Items
________________________________________
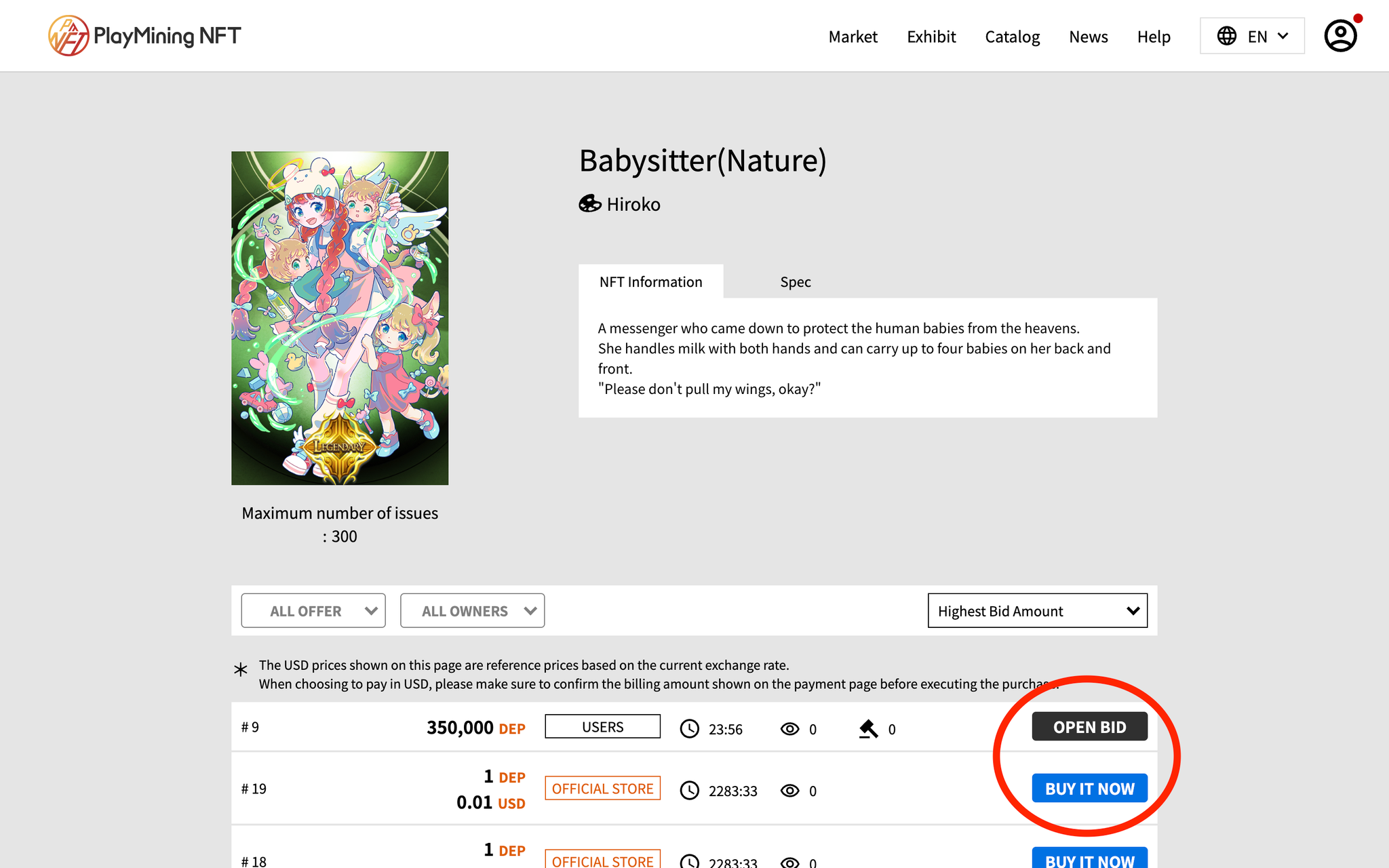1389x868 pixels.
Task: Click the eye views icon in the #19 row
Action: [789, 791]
________________________________________
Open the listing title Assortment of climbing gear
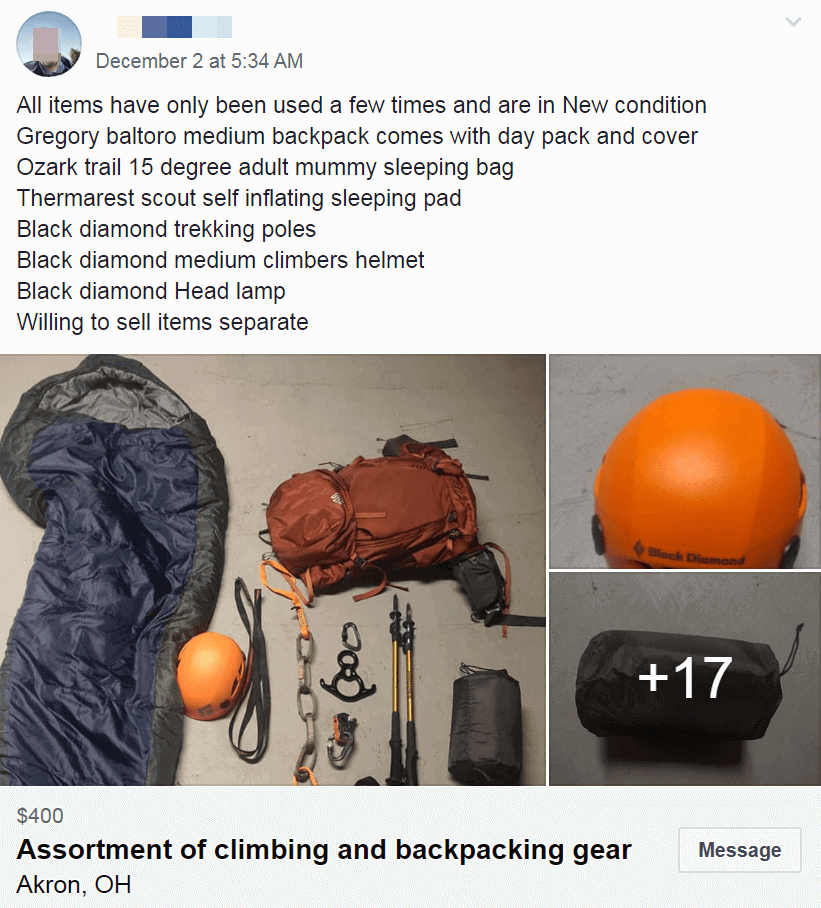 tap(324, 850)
________________________________________
What this task involves
Pick out every line in the records above that contains the word "Open", and copy each one in full.

Exercise answer
Open the listing title Assortment of climbing gear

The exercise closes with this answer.